Thursday, January 20, 2011

Moonies In Ireland

Here's an old article I wrote in 2009 that ended up homeless due to underwhelming interest in the subject and abject laziness on my part. Enjoy.

Moonies In Ireland

You wouldn’t think that Ireland would be a good place for a cult. But then take into account that all a cult needs is a large amount of fucking idiots and Ireland suddenly looks a lot rosier for any Charles Manson wannabes. I’m not saying that your going to see a Waco type incident taking place in Dunboyne Castle or anything, but what I am saying is that now and again some cultists do pop their heads up in Dublin. I’m not counting the Hari Krishnas or Scientologists seeing as every one already knows that those guys are freaks running pyramid schemes for the soul. The Hari’s are pretty harmless, and the Cruisites are probably going to zap me with a ray gun for calling them freaks, but there’s another cult, although not as prominent, which can be found in Dublin.

The Unified Church, otherwise known as Family Federation for World Peace and Unification (catchy!), has been reported around Dublin over the past couple of years. The gullible, weak, and plain damn lonely be warned. Like any self respecting cult they have their own messiah type character Sun Myung Moon, affectionately called Reverend Moon, who is all for the idea that he is the second coming of Jesus. His followers are often referred to as Moonies, which makes them sound like a really cute militant break away faction of the Clangers. But don’t let this man’s nut ball notions of grandeur fool you. He owns The Washington Times, The United Press International, Pyeonghwa Motors and of course, what every messiah needs, a munitions factory in Korea. If he is the second coming of Jesus, then our lord and saviour has turned into a real shit. 

   
Reverend Moon looking chuffed



 So, what’s his shtick when it comes to the philosophical side of things?
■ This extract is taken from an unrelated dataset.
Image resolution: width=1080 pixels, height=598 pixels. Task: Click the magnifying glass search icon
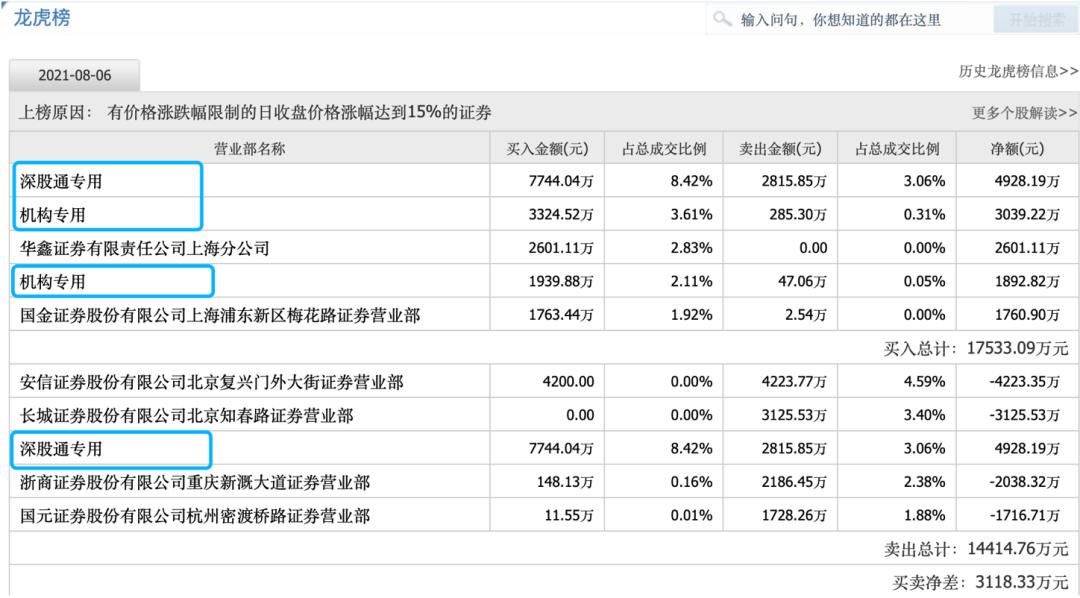pos(723,18)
Well, lots of terms are bandied about such as “the ideal family”, “thought unification”, homosexuals being “turd-eating dogs” and a literal Kingdom of God on Earth. Conveniently this would kind of leave him in charge of, like, everything. Let us of course not forget the prevailing theme if you so choose to worship this bloke; give him all your money so he can maintain his 18 acre mini-castle in a New York suburb.  There are of course a ton of allegations of freaky sexual practices, brainwashing, and general financial corruption. One member who was believed to have been the re-incarnation of one of the Reverend’s sons was also seemingly given free reign to beat the shit out of and shag whoever he wanted.

So what are these guys doing in Ireland? Fucked if we know, but strangely enough they have been in Ireland since the 1970’s and at one stage were pretty well known but since then any semblance of prominence has gone to shit (Reverend Moon visited in 2005 and they had to fly in members from other countries to attend his sermon) and they’re throwing their hat in with any religious minority in Ireland who are willing to listen. This would explain some of the bizarre accounts of heard about their lo-fi recruitment attempts. Most of these have occurred in a particular University type College in Dublin. Let’s face it, if you’re a student and your not humping something or destroying your youthful visage in some way, you’re probably sad enough to join a cult. Kudos to them on their demographic selection. 
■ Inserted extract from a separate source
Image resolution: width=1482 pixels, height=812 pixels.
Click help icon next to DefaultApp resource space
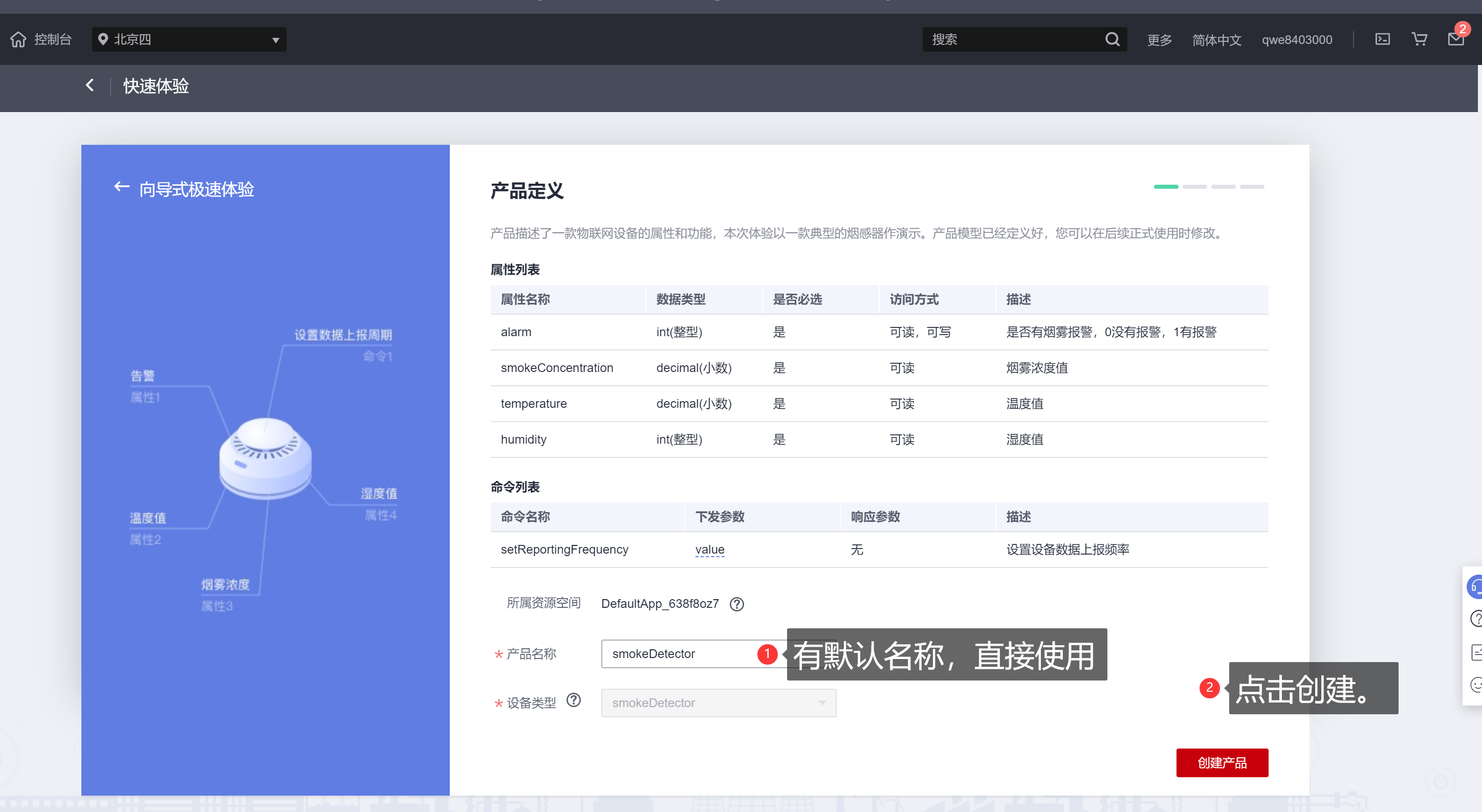736,604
Anyway we’ve heard at least 3 separate incidents of students being approached by two young clean-cut (aledgedly Korean) folk and being peppered with pamphlets and all sorts of preachy nonsense. This isn’t really a problem for those of us in possession of a brain, however one individual who was caught unawares ended up surrendering his phone number. After a few days of being barraged with telephone calls urging him to attend some worshipping ceremonies and commit himself to their cause, he decided to confront them face to face and tell them to piss off. Needless to say this didn’t initially work and he had to take the wimps way out and threaten to involve the gardi. They pissed off pronto there after.  This guy still insists that they were less annoying and preachy than charity muggers.

Okay so we’ve only heard of 3 people being approached by a proper cultists cult. If we were the statistical types we would put a spin on it and say that it’s a 150% increase on the 3 years previous. How fucked is that? The thing which really baffles is why any cult would try and move in on the Catholic Churches turf. If you fuck with the Catholic Church, they will fuck with you (we have a 1254 page Government report to back that up with).